# Zugriff auf TextView in ListItem via ButtonClick



## new Android (19. Sep 2014)

Hallo zusammen,

Ich hänge an einem Problem fest:

Ich habe eine Listemit einzelnen ListItems mit Buttons und einem TextView [TextView  [Button 1][Button 2]].

Nun möchte Ich gerne nach einem ButtonPress auf "Button 1" die TextView des jeweiligen ListItems auslesen auf welchem sich der gedrückte Button gefindet.
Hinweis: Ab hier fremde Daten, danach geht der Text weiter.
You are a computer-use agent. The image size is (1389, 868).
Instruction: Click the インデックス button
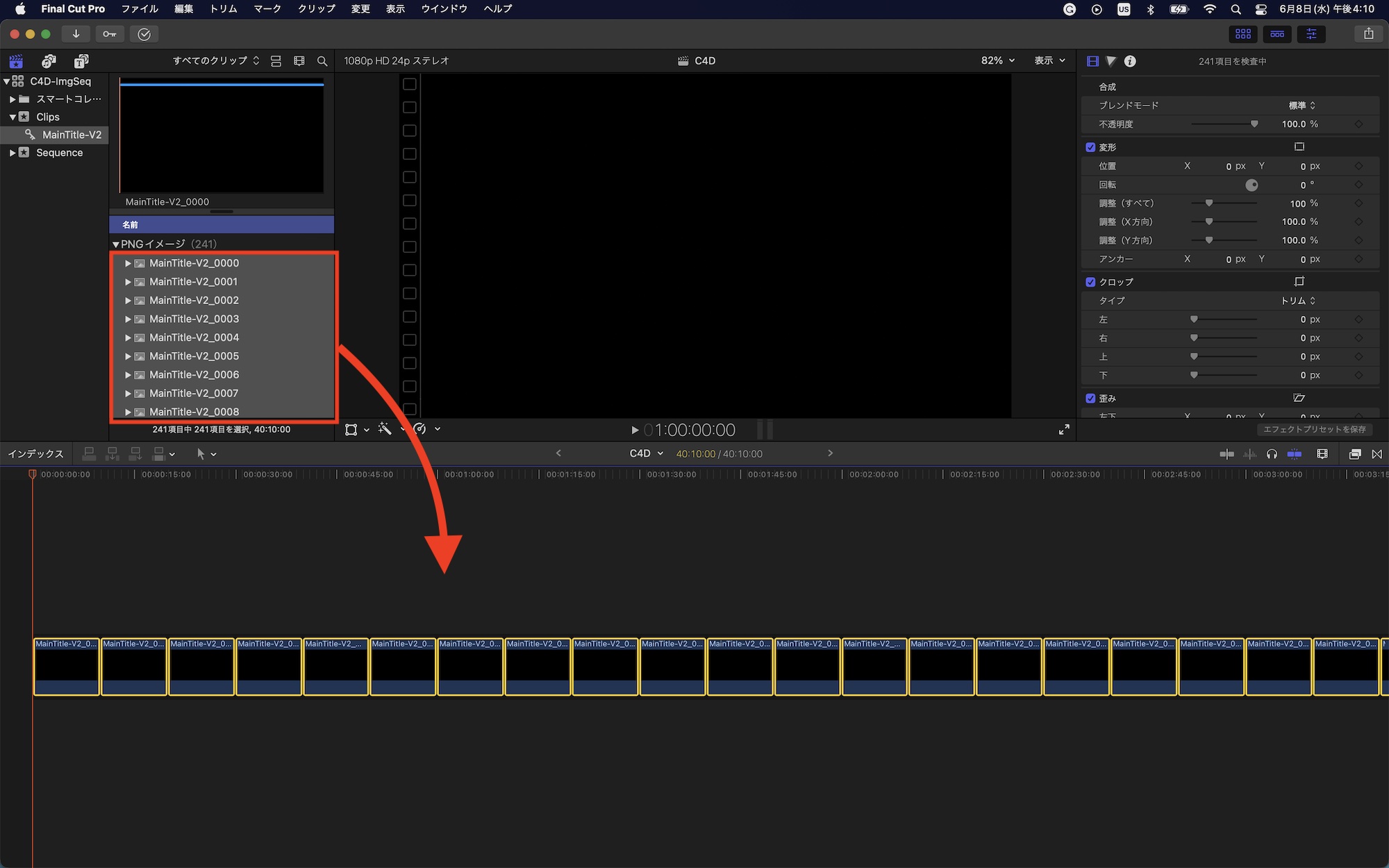coord(35,454)
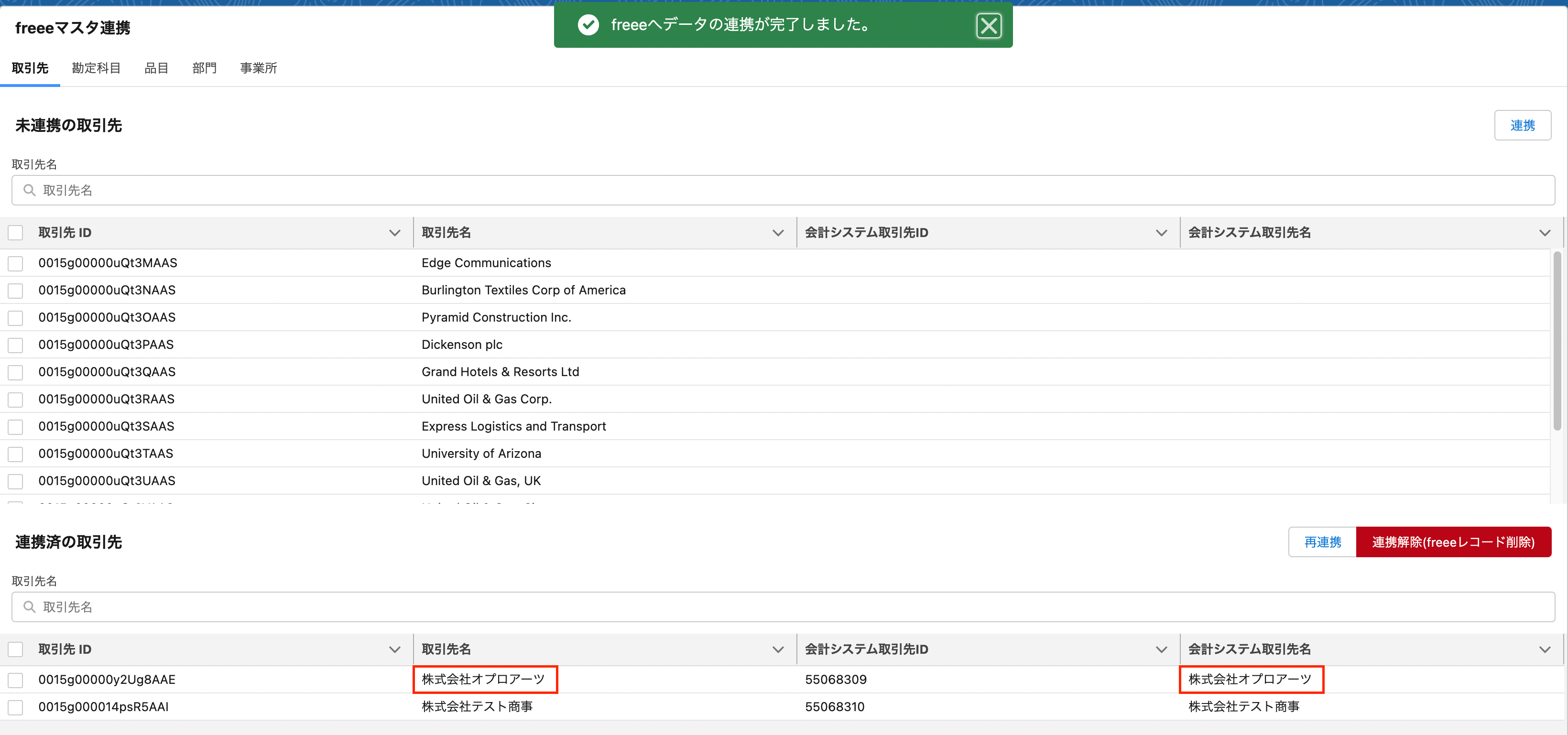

Wie kann Ich also auf die TextView des entsprechenden ListItems zugreifen?

Vielen Dank vorab.


----------



## dzim (19. Sep 2014)

What? Button auf TextView???
Wie hast du die Liste implementiert? SimpleCursorAdapter oder ArrayAdapter erweitert? Dann hast du dort ja die getView-Methode in der du die einzelnen Views erstellst. Einen ViewHolder erstellen, den an die Buttons übergeben (setData oder so) und dann in dem Listener der Buttons, den du im getView natürlich auch anhängen musst, den ViewHolder und den darin enthaltenen TextView auslesen. Sollte denkbar einfach sein!


----------



## new Android (19. Sep 2014)

Nein, Ich habe eine List  mit ListItems. Die List Items beinhalten eine TextView und zwei Buttons.
 [[TextView][Button1][Button2]]

Hier die getView():

Wie kann Ich in der OnClick(), des jeweiligen Button, den Text aus der TextView des ListItems im Toast anzeigen lassen?


```
public View getView(final int position, View convertView,
						ViewGroup parent) {
					View view = convertView;
					ViewHolder holder;

					if (view == null) {
						LayoutInflater inflater = (LayoutInflater) callingActivity
								.getSystemService(Context.LAYOUT_INFLATER_SERVICE);
						view = inflater.inflate(R.layout.list, null);

						holder = new ViewHolder();
						view.setTag(holder);
					} else {
						holder = (ViewHolder) view.getTag();
					}
					
					holder.text = (TextView) view.findViewById(R.id.text);
					holder.button1 = (ImageButton) view.findViewById(R.id.imageButton1);
					holder.button2 = (ImageButton) view.findViewById(R.id.imageButton2);
					holder.button1.setOnClickListener(new OnClickListener() {
						@Override
						public void onClick(View v) {
							if(v.getId() == R.id.imageButton1){
							Toast.makeText(getActivity(), "Button1 pressed", Toast.LENGTH_SHORT).show();								

							}
						}
					}
					);
					holder.button2.setOnClickListener(new OnClickListener() {
						@Override
						public void onClick(View v) {
							if(v.getId() == R.id.imageButton2){
								Toast.makeText(getActivity(), "Button2 pressed", Toast.LENGTH_SHORT).show();
							}				
						}
					}
					);
					return view;
				}
			};
			setListAdapter(adapter);
		}
	}
```


----------



## dzim (19. Sep 2014)

TextView | Android Developers ??? Ist es nicht eigentlich nur das hier, was du suchst?


----------



## new Android (19. Sep 2014)

Oooooooooooh mann.....klar doch, vielen Dank  Klappt wunderbar. Danke dir.


----------